The Ongwen case encompasses the debate on conflict, human rights, justice, peace and security. At the core of this debate is the concern over the relationship between international conventions built on the western concept of justice and traditional mechanisms. As I observe above, African traditional justice is restorative and reconciliatory, far different from the western style of punitive justice. The situation is even more complicated for the 34-year-old, especially if one considers the child soldier victim-perpetrator synthesis. Since the ICC has taken on the case, it means that Ongwen has no chances of facing Mato Oput. The question, however, is whether the ICC can deliver the right kind of justice to Ongwen? How will the people in Northern Uganda perceive this? And what are the implications of this case to the return of absolute peace and security in the region. According to a recent random survey on a local radio station as well as the results from a high panel consultative meeting in Gulu (conducted by the Refugee Law Project), many people already think that Ongwen should be pardoned because he was a child at the time of his abduction. He was then forced to become a warlord. They further argue that the Ugandan government should also take responsibility for not protecting Ongwen and thousands of other children abducted by the LRA.
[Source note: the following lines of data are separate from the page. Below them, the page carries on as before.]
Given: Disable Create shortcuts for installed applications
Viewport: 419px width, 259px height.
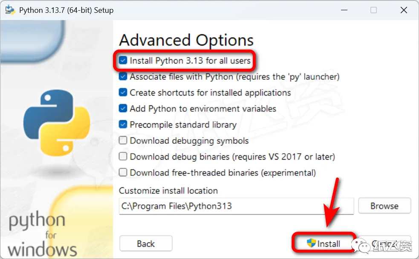Looking at the screenshot, I should 123,93.
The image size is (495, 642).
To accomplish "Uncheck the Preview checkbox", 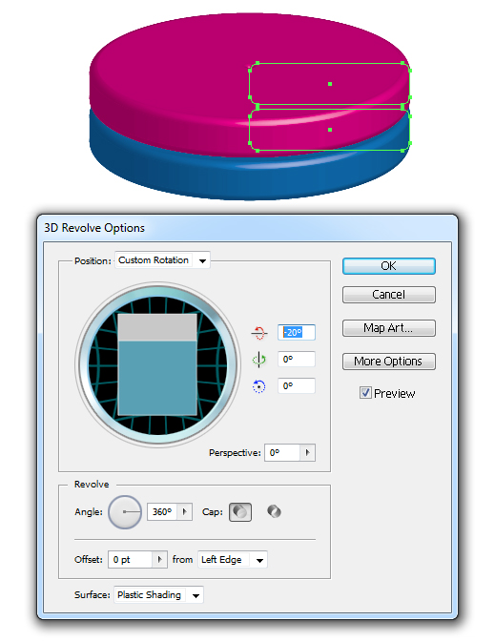I will (x=365, y=393).
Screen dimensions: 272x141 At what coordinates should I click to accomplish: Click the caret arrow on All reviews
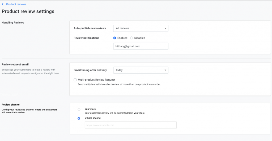coord(165,28)
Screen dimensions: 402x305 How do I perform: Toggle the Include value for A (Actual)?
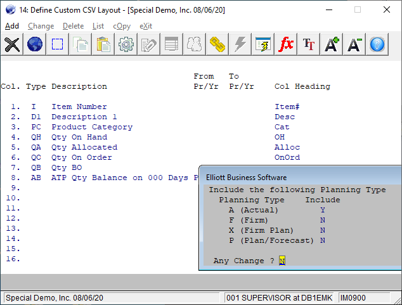point(323,210)
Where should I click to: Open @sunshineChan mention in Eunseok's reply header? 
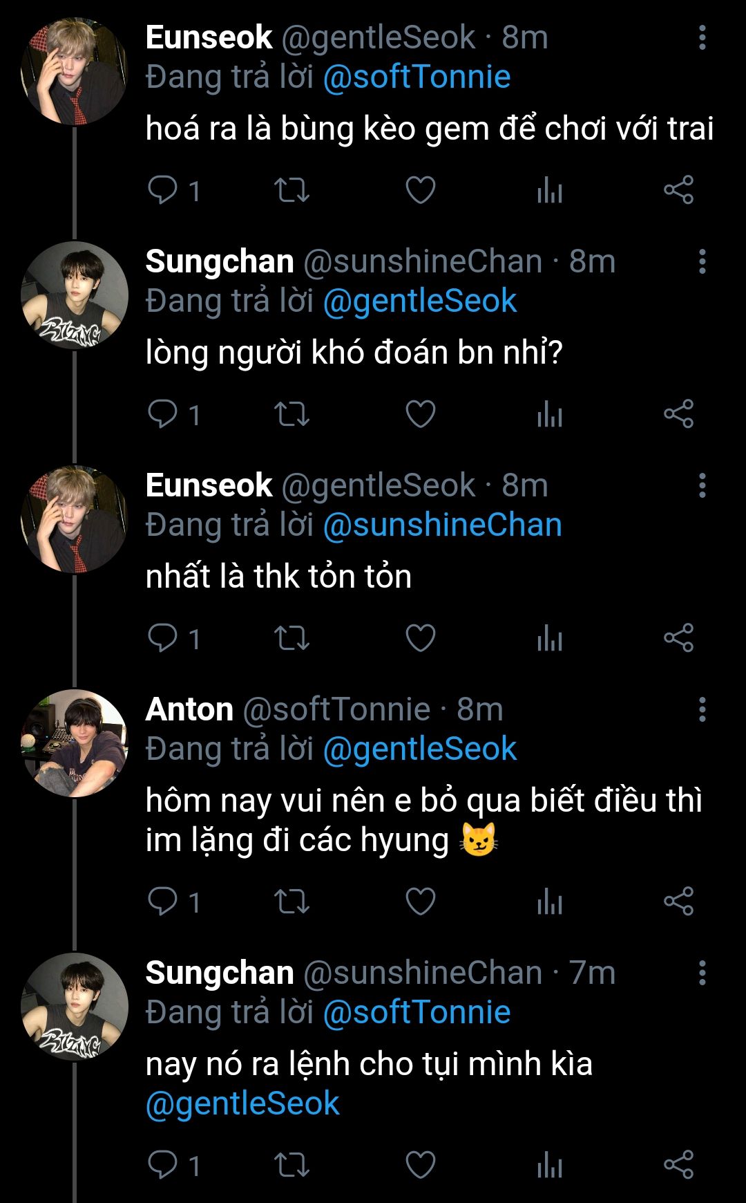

Whatever justice system is pursued, it is my considered view that the concerns raised by the local people in Northern Uganda should be taken seriously. We should also consider the possibility of using Ongwen as an asset in finding Kony as well as in providing other relevant intelligence and the so-called “silent truth” about LRA’s collaborators. This could be a route to ending this insurgency and a new beginning for the people of northern Uganda and Uganda. As one panelist noted “I think we need to take this opportunity, to mobilise ourselves to find the truth and we have Ongwen to help us do this”.

Donnas Ojok is a social Entrepreneur and an MSc Student at the London School of Economics and Political Science.

 

The views expressed in this post are those of the author and in no way reflect those of the Africa at LSE blog or the London School of Economics and Political Science.